[Collected data entries]
::::::

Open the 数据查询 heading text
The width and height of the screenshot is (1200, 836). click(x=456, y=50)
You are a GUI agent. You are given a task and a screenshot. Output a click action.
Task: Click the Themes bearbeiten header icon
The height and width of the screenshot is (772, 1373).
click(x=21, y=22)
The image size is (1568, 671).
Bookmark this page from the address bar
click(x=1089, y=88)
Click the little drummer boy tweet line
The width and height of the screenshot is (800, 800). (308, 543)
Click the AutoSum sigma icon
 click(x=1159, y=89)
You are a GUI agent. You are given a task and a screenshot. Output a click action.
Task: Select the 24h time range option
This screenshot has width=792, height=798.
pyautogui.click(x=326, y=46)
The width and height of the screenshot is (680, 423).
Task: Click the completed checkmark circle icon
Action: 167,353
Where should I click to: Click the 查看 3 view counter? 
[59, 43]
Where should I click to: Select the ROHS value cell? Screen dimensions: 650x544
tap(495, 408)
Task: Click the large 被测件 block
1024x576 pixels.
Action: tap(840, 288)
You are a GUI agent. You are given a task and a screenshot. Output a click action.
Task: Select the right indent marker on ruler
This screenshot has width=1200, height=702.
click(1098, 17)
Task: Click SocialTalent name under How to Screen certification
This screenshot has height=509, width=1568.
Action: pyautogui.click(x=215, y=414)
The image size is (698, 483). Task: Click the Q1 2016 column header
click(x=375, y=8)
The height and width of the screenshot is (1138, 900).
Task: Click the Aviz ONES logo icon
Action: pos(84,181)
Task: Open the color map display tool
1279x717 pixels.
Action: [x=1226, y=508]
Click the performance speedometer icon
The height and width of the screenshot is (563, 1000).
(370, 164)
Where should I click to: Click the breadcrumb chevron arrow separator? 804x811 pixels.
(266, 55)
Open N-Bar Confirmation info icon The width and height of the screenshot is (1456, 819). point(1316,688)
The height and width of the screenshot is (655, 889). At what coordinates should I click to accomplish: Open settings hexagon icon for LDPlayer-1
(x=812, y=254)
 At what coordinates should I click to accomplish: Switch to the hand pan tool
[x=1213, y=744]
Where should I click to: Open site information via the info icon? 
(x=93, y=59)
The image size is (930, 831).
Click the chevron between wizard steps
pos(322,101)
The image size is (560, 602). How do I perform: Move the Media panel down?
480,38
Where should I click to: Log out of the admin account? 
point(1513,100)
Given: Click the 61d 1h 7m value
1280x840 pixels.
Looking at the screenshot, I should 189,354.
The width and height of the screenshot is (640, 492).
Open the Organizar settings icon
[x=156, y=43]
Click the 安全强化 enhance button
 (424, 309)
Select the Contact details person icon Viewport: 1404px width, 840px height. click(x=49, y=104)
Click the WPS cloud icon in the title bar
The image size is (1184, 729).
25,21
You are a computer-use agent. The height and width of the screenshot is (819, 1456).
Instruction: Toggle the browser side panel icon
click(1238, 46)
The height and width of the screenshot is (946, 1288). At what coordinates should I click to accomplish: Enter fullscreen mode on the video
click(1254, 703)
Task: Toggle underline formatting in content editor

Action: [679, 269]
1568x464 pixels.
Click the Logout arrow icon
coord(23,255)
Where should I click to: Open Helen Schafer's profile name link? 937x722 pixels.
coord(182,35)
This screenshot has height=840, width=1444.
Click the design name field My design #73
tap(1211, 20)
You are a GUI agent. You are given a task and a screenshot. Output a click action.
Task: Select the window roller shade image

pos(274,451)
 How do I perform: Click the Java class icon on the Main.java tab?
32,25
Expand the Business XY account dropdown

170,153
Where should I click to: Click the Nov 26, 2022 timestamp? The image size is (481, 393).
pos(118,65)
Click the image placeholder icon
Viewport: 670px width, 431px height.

::::::

_Work instructions_
Go through the material and swap each occurrence of "GUI agent" for "interface agent". Leave everything else as it is.

_Exercise result_
Open the 数据查询 heading text
The width and height of the screenshot is (1200, 836). click(x=456, y=50)
You are a interface agent. You are given a task and a screenshot. Output a click action.
Task: Click the Themes bearbeiten header icon
The height and width of the screenshot is (772, 1373).
click(x=21, y=22)
The image size is (1568, 671).
Bookmark this page from the address bar
click(x=1089, y=88)
Click the little drummer boy tweet line
The width and height of the screenshot is (800, 800). (308, 543)
Click the AutoSum sigma icon
 click(x=1159, y=89)
You are a interface agent. You are given a task and a screenshot. Output a click action.
Task: Select the 24h time range option
This screenshot has width=792, height=798.
pyautogui.click(x=326, y=46)
The width and height of the screenshot is (680, 423).
Task: Click the completed checkmark circle icon
Action: 167,353
Where should I click to: Click the 查看 3 view counter? 
[59, 43]
Where should I click to: Select the ROHS value cell? Screen dimensions: 650x544
tap(495, 408)
Task: Click the large 被测件 block
1024x576 pixels.
Action: tap(840, 288)
You are a interface agent. You are given a task and a screenshot. Output a click action.
Task: Select the right indent marker on ruler
This screenshot has width=1200, height=702.
click(1098, 17)
Task: Click SocialTalent name under How to Screen certification
This screenshot has height=509, width=1568.
Action: pyautogui.click(x=215, y=414)
The image size is (698, 483). Task: Click the Q1 2016 column header
click(x=375, y=8)
The height and width of the screenshot is (1138, 900).
Task: Click the Aviz ONES logo icon
Action: pos(84,181)
Task: Open the color map display tool
1279x717 pixels.
Action: [x=1226, y=508]
Click the performance speedometer icon
The height and width of the screenshot is (563, 1000).
(370, 164)
Where should I click to: Click the breadcrumb chevron arrow separator? 804x811 pixels.
(266, 55)
Open N-Bar Confirmation info icon The width and height of the screenshot is (1456, 819). point(1316,688)
The height and width of the screenshot is (655, 889). At what coordinates should I click to accomplish: Open settings hexagon icon for LDPlayer-1
(x=812, y=254)
 At what coordinates should I click to accomplish: Switch to the hand pan tool
[x=1213, y=744]
Where should I click to: Open site information via the info icon? 
(x=93, y=59)
The image size is (930, 831).
Click the chevron between wizard steps
pos(322,101)
The image size is (560, 602). How do I perform: Move the Media panel down?
480,38
Where should I click to: Log out of the admin account? 
point(1513,100)
Given: Click the 61d 1h 7m value
1280x840 pixels.
Looking at the screenshot, I should 189,354.
The width and height of the screenshot is (640, 492).
Open the Organizar settings icon
[x=156, y=43]
Click the 安全强化 enhance button
 (424, 309)
Select the Contact details person icon Viewport: 1404px width, 840px height. click(x=49, y=104)
Click the WPS cloud icon in the title bar
The image size is (1184, 729).
25,21
You are a computer-use agent. The height and width of the screenshot is (819, 1456).
Instruction: Toggle the browser side panel icon
click(1238, 46)
The height and width of the screenshot is (946, 1288). At what coordinates should I click to accomplish: Enter fullscreen mode on the video
click(1254, 703)
Task: Toggle underline formatting in content editor

Action: [679, 269]
1568x464 pixels.
Click the Logout arrow icon
coord(23,255)
Where should I click to: Open Helen Schafer's profile name link? 937x722 pixels.
coord(182,35)
This screenshot has height=840, width=1444.
Click the design name field My design #73
tap(1211, 20)
You are a interface agent. You are given a task and a screenshot. Output a click action.
Task: Select the window roller shade image

pos(274,451)
 How do I perform: Click the Java class icon on the Main.java tab?
32,25
Expand the Business XY account dropdown

170,153
Where should I click to: Click the Nov 26, 2022 timestamp? The image size is (481, 393).
pos(118,65)
Click the image placeholder icon
Viewport: 670px width, 431px height.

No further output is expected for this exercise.